Born in exile : the lower-class intellectual in the fiction of William Hale White ('Mark Rutherford'), George Gissing and H.G. Wells, 1880-1911

Hubbard, Thomas Frederick January 1981 (has links)
In both fact and fiction, the lower-class intellectual is a significant figure of the years 1880--1911. I concentrate on the three novelists who have made the most sustained artistic enquiry into the subject. In the process I hope to show how in practice Victorianism developed into modernism. Hale White and his obscure provincials experience loss of faith but are unable to reject certain values that were fundamental to that faith.
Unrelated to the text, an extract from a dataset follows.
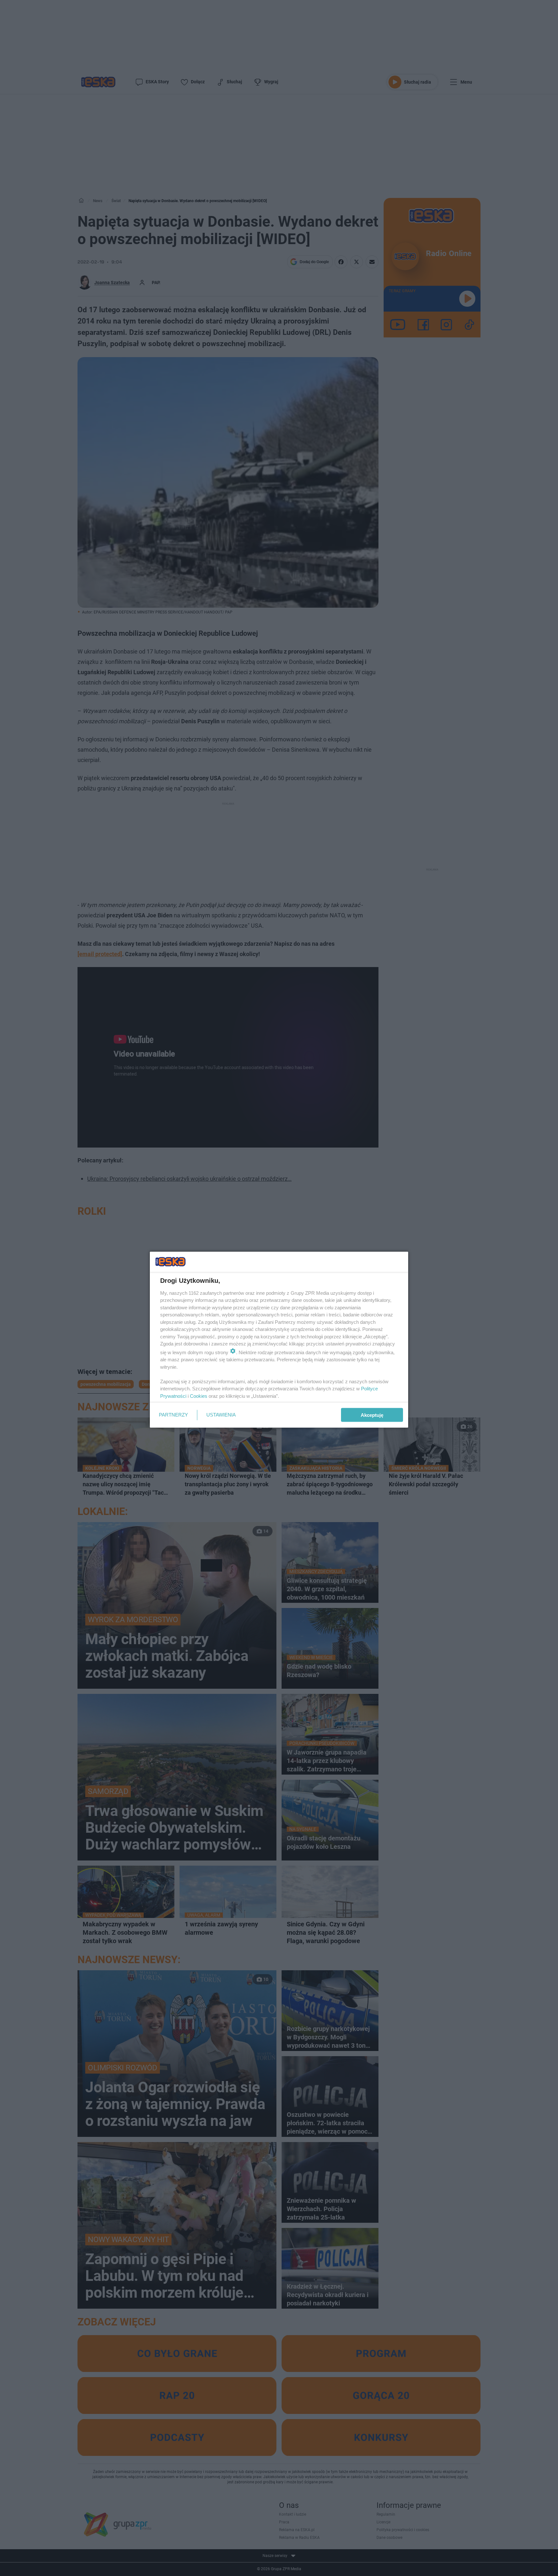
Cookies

If they cannot return to old certainties they cannot embrace the new ones of secularism find mass opinion; significantly, White sets his novels early, rather than late, in the nineteenth century. Gissing writes of his own times but he and his characters are poor struggling scholars in a society given to vulgarity and materialism. They can, however, still respond to certain worldly preoccupations---notably gentility. They are perpetual lodgers seeking a real home. Unlike White and Gissing, Wells is consciously committed to the future. However, his ambitious young scientist or utopian is an 'Anachronic Man', a term just as applicable to a White or Gissing protagonist. The Wellsian hero, ostensibly confident, can still suffer a crisis of identity and identification. I emphasise the individual nature of every chosen example of this character-type; each of them, however, suffers from a conflict between the need to find his unconventionally individual bearings and his need to relate to his fellow human beings in the community, however crass or mediocre that community may be. He faces undesirable extremes of isolation and integration. He is in limbo, and even 'unclassed'. If he originates between the bourgeoisie and the proletariat, he cannot belong to either. His intellectual qualities cut him off from the class or community of his birth but do not necessarily enable him to place himself in another. I show how the ultimate condition for him is one of isolation, but I end on a positive note.